**TASK GOAL**
Change "longitudinal study" to "long-term study" in the article on ADHD brain scans below, and give its text starting with "Posner and colleagues" and going on through "and medical tests.".

**PROVIDED TEXT**
-=-=-

Summary: A neuroimaging study found children aged 9 – 10 with ADHD have few differences in structural brain measurements compared to their peers without ADHD.
Source: Duke University
MRI scans of children aged 9 to 10 years with ADHD showed few differences in structural brain measurements compared to their unaffected peers, according to a study led by a Duke University School of Medicine researcher.
While providing little evidence of brain differences that are identifiable by MRI, the finding points to the need for more refined imaging techniques to better characterize the underlying biology of ADHD, which is diagnosed in an estimated 9 percent of children in the U.S.
The study appears online in The Lancet Psychiatry.
“There has been an ongoing debate dating back decades about whether ADHD is in fact a true biological disorder, or if it instead reflects normal variation in attention and related behaviors,” said senior author Jonathan Posner, M.D., vice chair of research at Duke’s Department of Psychiatry & Behavioral Sciences.
“While this finding rekindles that long-standing debate, we do believe it is a biological disorder,” Posner said. “It can be both—a biological disorder, but also have normal variations within that.”
Posner and colleagues analyzed data from a large longitudinal study called the Adolescent Brain and Cognitive Development Study, which included 10,736 participants. Of those children, 949 met the criteria for ADHD. Upon enrollment in the study, the children underwent brain imaging scans as well as other psychological and medical tests.
In their analysis, the researchers compared the brain scans of the children diagnosed with ADHD to scans of those who did not have the diagnosis. The researchers found only 11 significant differences across the 79 brain measures, all indicating reductions in brain measures among participants with ADHD. The researchers note that these differences, while statistically significant, were quite small and unlikely to help in diagnosing ADHD.
The authors said the findings run counter to other, smaller studies that have identified larger and more widespread structural brain differences between children with ADHD and those without the diagnosis. The researchers said the findings might be explained by the older ages of their study participants, and by fewer children among the study group with severe cases of ADHD.
“It’s important to note that ADHD can be impairing,” Posner said. “Treatments help with that. And while we don’t have good evidence of structural differences appearing in MRI scans, that could well speak to the limitations of the technology, not of ADHD being outside of biology.”
About this ADHD research news
Author: Sarah Avery
Source: Duke University
Contact: Sarah Avery – Duke University
Image: The image is in the public domain
Original Research: Closed access.
“Structural brain measures among children with and without ADHD in the Adolescent Brain and Cognitive Development Study cohort: a cross-sectional US population-based study” by Joel Bernanke et al. Lancet Psychiatry
Abstract
Structural brain measures among children with and without ADHD in the Adolescent Brain and Cognitive Development Study cohort: a cross-sectional US population-based study
Background
Structural neuroimaging research has identified a variety of abnormalities in cortical and subcortical structures in children with ADHD. However, studies to date have not employed large, non-referred samples, complete with data on potential confounding variables. Here, we tested for differences in structural MRI measures among children with and without ADHD using data from the Adolescent Brain and Cognitive Development (ABCD) Study, the largest paediatric brain imaging study in the USA.

-=-=-

**SUPPLIED RECORDS**

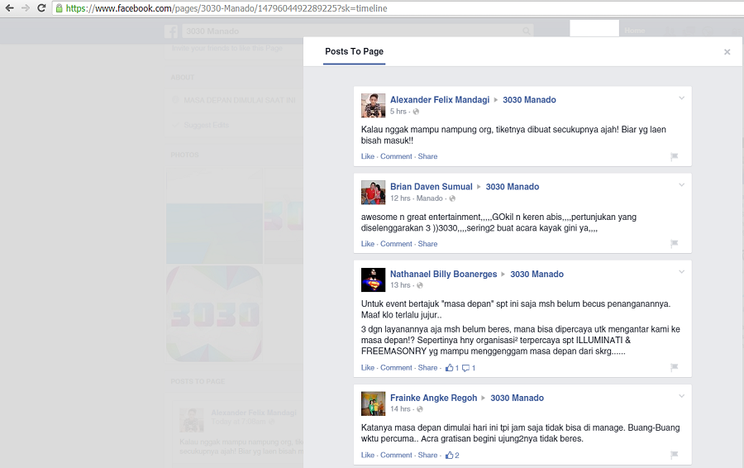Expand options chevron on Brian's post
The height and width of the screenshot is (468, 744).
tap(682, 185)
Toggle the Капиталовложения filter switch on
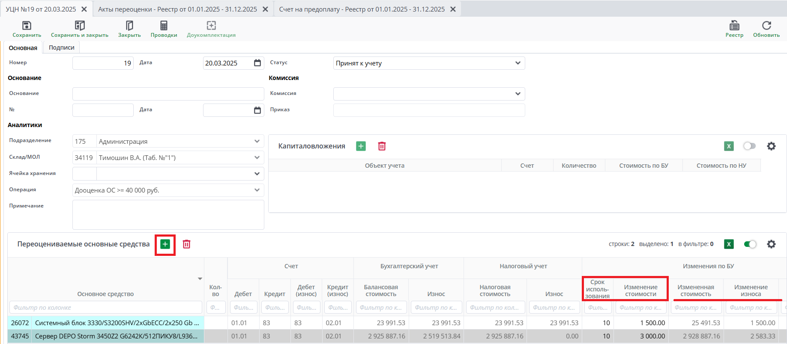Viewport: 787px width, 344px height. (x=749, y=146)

-=-=-

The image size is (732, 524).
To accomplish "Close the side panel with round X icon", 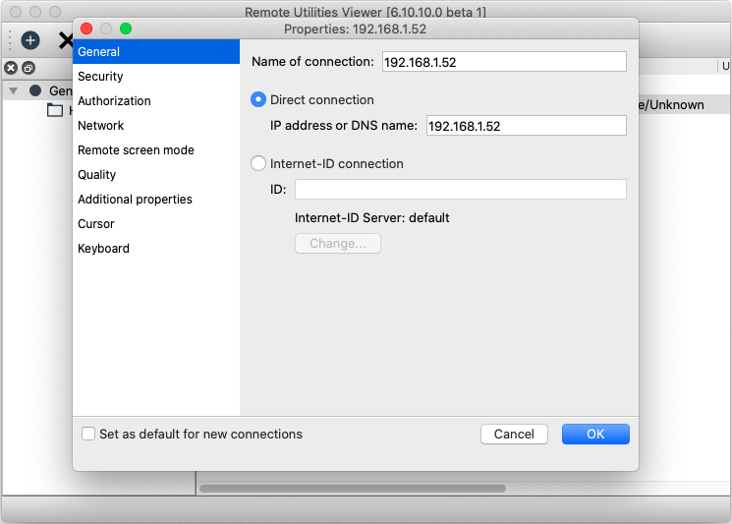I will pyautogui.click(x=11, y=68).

-=-=-

**ANSWER FOR THIS EXERCISE**
Posner and colleagues analyzed data from a large long-term study called the Adolescent Brain and Cognitive Development Study, which included 10,736 participants. Of those children, 949 met the criteria for ADHD. Upon enrollment in the study, the children underwent brain imaging scans as well as other psychological and medical tests.